Jorge Miranda avisa que aumentar poderes do presidente é das propostas “mais perigosas” | in Expresso

Constitucionalista associa o aumento do mandato e dos poderes do Presidente da República a constituições ditatoriais

O constitucionalista Jorge Miranda considera as proposta para aumentar o mandato e os poderes do Presidente da República das “mais perigosas” já apresentadas e associa-as a constituições ditatoriais. Confessa-se ainda “muito preocupado” com o crescimento da extrema-direita.

As declarações foram feitas numa entrevista conjunta à TSF e ao Jornal de Notícias, em que Jorge Miranda começou por classificar de “lamentável” a decisão de iniciar agora um processo de revisão constitucional, “quando são tantos os problemas que o país enfrenta”.

Relativamente às propostas apresentadas, o constitucionalista referiu-se especificamente à do PSD, que prevê aumentar para sete anos o mandato do Presidente da República (PR), manifestando-se “totalmente em desacordo”. Para Jorge Miranda, essa possibilidade, a par com um aumento do poder do PR, “pode significar pôr em causa o sistema semipresidencial ou de parlamentarismo racionalizado, que foi consagrado na revisão constitucional de 1982”. “Um mandato muito longo do PR era o que havia na Constituição de 1933 e só em constituições num sentido ditatorial é que os mandatos do PR são muito longos”, explicou.

Assinalando que atualmente o PR é eleito por cinco anos e só pode ser reeleito uma vez, Jorge Miranda defendeu a importância de dar aos cidadãos eleitores a possibilidade de emitir um juízo à forma como o PR tem exercido o poder num primeiro mandato. “É mais democrático admitir a reeleição ao fim de um tempo razoável do que prescrever sete anos sem a possibilidade de os cidadãos emitirem qualquer opinião e visão.”

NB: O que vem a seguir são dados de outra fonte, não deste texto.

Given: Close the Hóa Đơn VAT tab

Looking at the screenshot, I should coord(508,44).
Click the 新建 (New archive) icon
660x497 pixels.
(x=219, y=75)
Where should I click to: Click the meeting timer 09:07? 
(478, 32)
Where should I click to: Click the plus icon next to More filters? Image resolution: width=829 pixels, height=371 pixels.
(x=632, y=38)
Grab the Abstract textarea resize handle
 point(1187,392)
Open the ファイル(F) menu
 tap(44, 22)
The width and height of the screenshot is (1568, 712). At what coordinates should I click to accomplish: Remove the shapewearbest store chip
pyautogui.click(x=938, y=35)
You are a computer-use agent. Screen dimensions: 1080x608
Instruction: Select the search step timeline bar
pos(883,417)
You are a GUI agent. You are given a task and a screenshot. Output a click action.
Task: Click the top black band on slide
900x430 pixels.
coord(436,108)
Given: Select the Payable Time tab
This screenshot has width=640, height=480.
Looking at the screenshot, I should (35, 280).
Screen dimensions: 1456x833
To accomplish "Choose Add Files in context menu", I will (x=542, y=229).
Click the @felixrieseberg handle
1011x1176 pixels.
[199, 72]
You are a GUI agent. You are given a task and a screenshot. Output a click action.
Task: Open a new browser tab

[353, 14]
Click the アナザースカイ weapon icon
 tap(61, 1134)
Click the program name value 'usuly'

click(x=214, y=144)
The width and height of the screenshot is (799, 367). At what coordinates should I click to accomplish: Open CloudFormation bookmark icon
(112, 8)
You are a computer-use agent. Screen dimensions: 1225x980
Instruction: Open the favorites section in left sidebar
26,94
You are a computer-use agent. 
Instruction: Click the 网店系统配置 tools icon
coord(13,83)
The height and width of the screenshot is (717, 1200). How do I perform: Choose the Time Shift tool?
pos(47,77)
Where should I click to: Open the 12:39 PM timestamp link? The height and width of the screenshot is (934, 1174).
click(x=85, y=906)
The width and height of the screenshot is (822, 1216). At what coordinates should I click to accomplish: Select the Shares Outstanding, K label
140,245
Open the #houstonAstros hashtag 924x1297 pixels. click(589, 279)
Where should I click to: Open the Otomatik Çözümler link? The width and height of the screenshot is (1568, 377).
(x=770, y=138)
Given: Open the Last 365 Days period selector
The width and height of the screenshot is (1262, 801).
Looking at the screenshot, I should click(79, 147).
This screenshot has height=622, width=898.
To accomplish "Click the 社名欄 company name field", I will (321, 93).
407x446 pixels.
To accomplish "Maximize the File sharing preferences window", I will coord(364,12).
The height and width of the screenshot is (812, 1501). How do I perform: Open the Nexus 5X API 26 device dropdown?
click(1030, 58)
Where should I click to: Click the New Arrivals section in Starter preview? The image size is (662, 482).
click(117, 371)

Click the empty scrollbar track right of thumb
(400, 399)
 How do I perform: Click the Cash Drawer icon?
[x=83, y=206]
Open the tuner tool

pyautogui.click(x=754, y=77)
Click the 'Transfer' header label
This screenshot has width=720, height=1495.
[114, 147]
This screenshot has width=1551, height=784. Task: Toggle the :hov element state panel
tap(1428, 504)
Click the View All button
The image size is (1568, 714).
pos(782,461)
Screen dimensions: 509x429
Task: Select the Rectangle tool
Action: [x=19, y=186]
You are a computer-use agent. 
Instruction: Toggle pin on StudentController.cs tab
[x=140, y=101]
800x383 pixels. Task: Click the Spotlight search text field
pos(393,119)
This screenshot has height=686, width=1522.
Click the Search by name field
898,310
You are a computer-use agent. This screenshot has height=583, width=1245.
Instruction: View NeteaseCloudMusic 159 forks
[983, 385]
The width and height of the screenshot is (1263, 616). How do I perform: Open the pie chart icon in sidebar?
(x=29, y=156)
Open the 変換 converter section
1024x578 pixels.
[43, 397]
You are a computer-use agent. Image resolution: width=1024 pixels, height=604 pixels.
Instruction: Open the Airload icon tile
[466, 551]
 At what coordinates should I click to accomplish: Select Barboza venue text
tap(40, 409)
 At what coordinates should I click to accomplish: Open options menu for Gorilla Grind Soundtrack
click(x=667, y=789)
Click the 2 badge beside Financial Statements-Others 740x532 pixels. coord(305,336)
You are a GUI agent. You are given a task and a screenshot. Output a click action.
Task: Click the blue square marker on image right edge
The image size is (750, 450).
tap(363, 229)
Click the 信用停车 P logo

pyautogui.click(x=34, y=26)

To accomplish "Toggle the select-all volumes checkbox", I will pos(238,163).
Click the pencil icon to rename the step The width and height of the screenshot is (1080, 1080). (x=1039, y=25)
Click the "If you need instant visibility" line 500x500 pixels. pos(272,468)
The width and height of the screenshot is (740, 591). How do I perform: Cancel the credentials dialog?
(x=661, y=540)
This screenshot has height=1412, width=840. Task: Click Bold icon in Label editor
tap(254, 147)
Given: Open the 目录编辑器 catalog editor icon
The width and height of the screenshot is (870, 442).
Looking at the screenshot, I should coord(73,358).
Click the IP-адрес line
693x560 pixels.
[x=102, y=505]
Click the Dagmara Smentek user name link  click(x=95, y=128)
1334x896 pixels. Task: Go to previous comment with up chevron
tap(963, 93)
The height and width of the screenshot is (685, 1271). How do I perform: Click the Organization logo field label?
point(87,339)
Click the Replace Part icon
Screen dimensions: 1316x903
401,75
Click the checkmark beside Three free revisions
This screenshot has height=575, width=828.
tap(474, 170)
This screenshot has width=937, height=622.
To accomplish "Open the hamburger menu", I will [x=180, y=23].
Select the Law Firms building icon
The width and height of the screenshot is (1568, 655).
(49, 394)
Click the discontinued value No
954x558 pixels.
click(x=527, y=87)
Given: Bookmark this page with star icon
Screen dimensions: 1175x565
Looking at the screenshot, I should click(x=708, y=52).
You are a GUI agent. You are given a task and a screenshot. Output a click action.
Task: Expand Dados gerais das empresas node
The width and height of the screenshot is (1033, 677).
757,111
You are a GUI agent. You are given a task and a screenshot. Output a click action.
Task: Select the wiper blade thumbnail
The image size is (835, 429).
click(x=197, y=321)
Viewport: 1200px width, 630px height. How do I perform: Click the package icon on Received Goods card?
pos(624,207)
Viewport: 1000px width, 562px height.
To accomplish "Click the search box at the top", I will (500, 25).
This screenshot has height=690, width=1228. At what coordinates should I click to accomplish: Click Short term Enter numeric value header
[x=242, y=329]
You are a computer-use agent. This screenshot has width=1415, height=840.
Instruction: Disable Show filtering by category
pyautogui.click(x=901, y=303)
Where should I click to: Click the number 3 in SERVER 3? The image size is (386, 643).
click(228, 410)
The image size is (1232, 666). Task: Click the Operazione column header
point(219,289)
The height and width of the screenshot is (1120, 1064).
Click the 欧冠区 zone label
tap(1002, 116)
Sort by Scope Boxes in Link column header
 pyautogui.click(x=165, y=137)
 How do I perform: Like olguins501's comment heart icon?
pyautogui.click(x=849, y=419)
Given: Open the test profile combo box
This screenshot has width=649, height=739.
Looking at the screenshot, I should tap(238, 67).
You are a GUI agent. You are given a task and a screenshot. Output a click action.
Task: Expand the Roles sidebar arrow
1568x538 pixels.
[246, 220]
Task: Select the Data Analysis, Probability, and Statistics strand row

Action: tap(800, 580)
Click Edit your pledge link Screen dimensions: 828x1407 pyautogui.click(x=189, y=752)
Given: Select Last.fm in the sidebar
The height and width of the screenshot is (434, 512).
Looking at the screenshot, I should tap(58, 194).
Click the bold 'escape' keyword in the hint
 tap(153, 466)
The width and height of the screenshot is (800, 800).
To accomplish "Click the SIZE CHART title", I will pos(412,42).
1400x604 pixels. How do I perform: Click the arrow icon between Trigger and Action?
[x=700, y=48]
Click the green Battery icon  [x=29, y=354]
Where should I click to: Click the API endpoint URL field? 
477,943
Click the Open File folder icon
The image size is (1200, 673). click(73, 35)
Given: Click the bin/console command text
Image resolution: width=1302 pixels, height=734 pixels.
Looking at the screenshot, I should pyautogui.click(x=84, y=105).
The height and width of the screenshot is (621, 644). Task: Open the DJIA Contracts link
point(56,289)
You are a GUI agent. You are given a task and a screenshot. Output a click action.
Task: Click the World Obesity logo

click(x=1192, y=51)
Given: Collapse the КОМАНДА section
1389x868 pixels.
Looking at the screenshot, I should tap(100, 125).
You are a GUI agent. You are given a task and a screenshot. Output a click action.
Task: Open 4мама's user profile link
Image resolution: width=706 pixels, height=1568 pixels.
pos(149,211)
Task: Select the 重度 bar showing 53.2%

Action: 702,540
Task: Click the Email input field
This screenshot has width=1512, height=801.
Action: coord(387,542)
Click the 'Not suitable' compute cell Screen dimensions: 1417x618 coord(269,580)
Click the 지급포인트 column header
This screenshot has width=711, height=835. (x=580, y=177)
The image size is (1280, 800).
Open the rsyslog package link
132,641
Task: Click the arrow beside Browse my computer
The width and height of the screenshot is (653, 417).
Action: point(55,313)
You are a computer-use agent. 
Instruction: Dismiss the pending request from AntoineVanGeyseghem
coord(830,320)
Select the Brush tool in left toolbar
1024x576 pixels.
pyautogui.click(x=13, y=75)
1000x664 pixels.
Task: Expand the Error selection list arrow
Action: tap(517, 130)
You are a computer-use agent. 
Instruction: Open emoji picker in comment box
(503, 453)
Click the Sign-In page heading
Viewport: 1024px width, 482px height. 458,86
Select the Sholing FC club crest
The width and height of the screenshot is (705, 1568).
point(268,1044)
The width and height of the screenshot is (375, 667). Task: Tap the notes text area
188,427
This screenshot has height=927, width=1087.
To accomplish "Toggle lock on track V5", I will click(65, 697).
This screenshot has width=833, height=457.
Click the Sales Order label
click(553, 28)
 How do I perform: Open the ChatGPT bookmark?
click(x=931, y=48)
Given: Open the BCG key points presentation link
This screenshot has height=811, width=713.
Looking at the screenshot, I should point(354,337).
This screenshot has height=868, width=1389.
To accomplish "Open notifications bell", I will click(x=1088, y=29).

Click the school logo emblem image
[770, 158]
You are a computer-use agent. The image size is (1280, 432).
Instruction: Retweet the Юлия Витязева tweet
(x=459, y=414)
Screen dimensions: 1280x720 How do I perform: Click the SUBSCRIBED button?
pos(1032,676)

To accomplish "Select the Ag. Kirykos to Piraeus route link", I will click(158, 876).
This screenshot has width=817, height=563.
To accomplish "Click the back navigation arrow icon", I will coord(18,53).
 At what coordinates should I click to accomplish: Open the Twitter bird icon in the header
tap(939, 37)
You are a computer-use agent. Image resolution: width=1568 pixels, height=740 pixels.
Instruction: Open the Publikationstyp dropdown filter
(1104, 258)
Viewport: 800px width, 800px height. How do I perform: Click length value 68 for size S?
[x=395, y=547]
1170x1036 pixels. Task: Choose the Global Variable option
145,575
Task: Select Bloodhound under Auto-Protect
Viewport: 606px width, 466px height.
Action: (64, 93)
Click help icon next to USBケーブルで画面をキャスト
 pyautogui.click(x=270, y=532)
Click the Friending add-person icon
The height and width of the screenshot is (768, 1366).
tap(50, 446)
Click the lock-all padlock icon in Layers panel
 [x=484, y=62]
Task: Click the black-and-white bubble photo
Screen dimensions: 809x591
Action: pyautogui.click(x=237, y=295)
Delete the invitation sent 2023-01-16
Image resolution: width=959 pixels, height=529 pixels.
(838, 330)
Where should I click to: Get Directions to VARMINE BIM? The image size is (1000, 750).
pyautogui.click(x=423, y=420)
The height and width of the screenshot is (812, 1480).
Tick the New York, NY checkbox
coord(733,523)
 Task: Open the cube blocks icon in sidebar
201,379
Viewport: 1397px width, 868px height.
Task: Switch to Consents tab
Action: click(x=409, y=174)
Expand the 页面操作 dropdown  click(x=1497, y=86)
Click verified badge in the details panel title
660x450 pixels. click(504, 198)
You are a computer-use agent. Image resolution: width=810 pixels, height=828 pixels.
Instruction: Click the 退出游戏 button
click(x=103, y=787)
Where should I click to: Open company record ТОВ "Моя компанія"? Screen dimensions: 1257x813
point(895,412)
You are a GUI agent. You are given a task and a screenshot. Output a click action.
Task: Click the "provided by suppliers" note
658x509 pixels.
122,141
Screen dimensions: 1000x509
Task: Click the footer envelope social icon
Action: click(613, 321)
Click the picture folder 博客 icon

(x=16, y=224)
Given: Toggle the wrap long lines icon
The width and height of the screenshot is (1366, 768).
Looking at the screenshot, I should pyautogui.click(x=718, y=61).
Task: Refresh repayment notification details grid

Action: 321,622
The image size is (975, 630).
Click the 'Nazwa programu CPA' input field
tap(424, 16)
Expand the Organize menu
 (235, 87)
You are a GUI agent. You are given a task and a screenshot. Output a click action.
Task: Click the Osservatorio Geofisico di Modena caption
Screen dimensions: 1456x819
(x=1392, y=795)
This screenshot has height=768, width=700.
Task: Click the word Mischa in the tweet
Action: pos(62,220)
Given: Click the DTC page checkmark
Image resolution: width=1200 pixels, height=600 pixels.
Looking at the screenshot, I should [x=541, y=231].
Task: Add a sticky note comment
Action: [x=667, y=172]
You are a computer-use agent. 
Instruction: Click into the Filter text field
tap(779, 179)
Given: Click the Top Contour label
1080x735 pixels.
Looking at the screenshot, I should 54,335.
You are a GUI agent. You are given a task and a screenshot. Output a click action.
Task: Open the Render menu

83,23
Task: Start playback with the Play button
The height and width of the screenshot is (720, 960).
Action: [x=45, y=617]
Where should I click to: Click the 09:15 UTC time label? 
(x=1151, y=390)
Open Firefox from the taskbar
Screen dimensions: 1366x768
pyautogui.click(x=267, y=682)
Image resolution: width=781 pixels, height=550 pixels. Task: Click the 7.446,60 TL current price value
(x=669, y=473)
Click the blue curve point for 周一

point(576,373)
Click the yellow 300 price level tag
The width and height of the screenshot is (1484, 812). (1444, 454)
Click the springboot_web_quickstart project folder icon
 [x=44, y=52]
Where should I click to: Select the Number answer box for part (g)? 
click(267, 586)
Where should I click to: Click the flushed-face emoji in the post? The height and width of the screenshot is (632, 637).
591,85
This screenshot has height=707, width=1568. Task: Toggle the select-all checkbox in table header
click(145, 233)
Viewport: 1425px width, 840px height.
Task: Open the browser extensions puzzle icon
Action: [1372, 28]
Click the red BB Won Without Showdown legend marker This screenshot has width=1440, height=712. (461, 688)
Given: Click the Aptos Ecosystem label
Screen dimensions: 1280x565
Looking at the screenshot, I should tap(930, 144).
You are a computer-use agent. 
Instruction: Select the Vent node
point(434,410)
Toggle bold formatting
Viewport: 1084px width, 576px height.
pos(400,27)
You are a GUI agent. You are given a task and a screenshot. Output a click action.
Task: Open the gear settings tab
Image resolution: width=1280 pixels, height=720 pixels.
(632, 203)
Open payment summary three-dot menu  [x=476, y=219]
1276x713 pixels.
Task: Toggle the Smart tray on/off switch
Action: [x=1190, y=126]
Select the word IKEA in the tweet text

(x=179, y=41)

O constitucionalista abordou também o aumento de poderes do PR, preconizado em vários projetos, considerando ser “extremamente perigoso”, e defendeu a atual definição de PR consagrada na Constituição, pois admite “um exercício em interdependência institucional com o parlamento e com o Governo” e “um juízo dos cidadãos eleitores ao fim de um certo número de anos”. E sublinhou: “Acho inadmissível a proposta e uma das mais perigosas que foram apresentadas.”